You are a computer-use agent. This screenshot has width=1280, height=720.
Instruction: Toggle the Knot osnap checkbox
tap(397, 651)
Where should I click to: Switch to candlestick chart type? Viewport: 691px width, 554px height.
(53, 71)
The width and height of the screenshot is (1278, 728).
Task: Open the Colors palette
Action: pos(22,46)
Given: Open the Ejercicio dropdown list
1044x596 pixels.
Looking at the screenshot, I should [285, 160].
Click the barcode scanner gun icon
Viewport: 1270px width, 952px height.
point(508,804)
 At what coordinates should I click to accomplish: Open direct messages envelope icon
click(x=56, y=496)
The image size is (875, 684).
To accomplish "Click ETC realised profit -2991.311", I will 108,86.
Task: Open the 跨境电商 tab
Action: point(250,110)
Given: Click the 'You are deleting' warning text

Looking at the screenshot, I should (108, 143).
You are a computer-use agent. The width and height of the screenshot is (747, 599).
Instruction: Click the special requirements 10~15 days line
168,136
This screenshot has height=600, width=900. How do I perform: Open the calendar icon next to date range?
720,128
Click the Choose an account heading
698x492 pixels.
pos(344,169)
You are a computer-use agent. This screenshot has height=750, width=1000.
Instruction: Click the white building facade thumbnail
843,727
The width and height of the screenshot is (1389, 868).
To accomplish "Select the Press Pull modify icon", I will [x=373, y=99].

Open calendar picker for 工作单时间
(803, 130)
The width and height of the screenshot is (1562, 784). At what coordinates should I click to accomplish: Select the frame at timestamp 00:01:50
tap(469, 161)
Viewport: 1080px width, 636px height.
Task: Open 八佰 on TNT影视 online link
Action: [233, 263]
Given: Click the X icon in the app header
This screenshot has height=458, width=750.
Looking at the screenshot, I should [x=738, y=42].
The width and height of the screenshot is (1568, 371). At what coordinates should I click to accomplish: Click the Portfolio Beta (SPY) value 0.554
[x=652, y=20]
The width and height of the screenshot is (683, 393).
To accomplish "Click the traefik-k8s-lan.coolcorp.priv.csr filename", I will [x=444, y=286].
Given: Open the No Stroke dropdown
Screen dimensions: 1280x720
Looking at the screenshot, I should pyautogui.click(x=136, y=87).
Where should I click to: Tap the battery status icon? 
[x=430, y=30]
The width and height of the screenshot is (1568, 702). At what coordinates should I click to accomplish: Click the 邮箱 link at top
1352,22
-=-=-
• Task details
Take every line above carrying "agent" and return it.

• Written response
You are a computer-use agent. This screenshot has width=1280, height=720.
You are a computer-use agent. The width and height of the screenshot is (747, 599).
You are a computer-use agent. This screenshot has height=750, width=1000.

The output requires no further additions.